MONDO
Dopo la decisione dei giudici inglesi e della Corte Europea dei Diritti Umani
Le ultime ore del piccolo Charlie Gard. Venerdì saranno spente le macchine che lo tengono in vita
I genitori si oppongono alla decisione dei medici e dei giudici inglesi ed europei
I Gard vogliono trascorrere le ultime preziose ore col piccolo che "ci lascerà sapendo di essere stato amato da migliaia di persone".
Quando il 12 aprile scorso i giudici inglesi avevano autorizzato in modo definitivo i medici a staccare le macchine che tengono in vita il piccolo Charlie i genitori avevano deciso di rivolgersi alla Corte Europea dei diritti dell’Uomo a Strasburgo che, vista l’urgenza della situazione, è intervenuta sulla questione con notevole rapidità.

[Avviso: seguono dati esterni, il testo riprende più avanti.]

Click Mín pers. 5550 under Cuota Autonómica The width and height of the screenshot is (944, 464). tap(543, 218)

La sentenza del 27 giugno ha confermato quanto già deciso dai giudici inglesi.
Immediata la reazione degli esponenti dei movimenti pro-vita che hanno duramente criticato le decisioni dei medici, dei giudici inglesi e della Corte Europea dei Diritti dell'Uomo. Più articolato l'intervento del Vaticano. Monsignor Vincenzo Paglia presidente della Pontificia Accademia per la Vita ha sottolineato che "la vicenda del piccolo bambino inglese Charlie Gard e dei suoi genitori colpisce tutti noi per il carico di dolore e di speranza che ci consegna; preghiamo perché nulla vada perduto". Paglia ricorda che "la Conferenza Episcopale inglese ribadisce che non si può mai porre in essere alcun gesto che metta fine intenzionalmente a un'esistenza umana, compresa la sospensione della nutrizione e dell'idratazione. Al tempo stesso, vanno riconosciuti anche i limiti di ciò che si può fare, certo dentro un servizio all'ammalato che deve continuare fino alla morte naturale".

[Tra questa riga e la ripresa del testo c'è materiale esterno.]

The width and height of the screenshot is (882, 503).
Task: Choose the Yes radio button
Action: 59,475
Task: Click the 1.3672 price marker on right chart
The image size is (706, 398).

Monsignor Paglia ha aggiunto che "dobbiamo compiere ogni gesto che concorra alla sua salute e insieme riconoscere i limiti della medicina. Va perciò evitato ogni accanimento terapeutico sproporzionato o troppo gravoso. E va rispettata e ascoltata la volontà dei genitori ma al contempo è necessario aiutare anche loro a riconoscere la peculiarità gravosa della loro condizione, tale per cui non possono essere lasciati soli nel prendere decisioni così dolorose".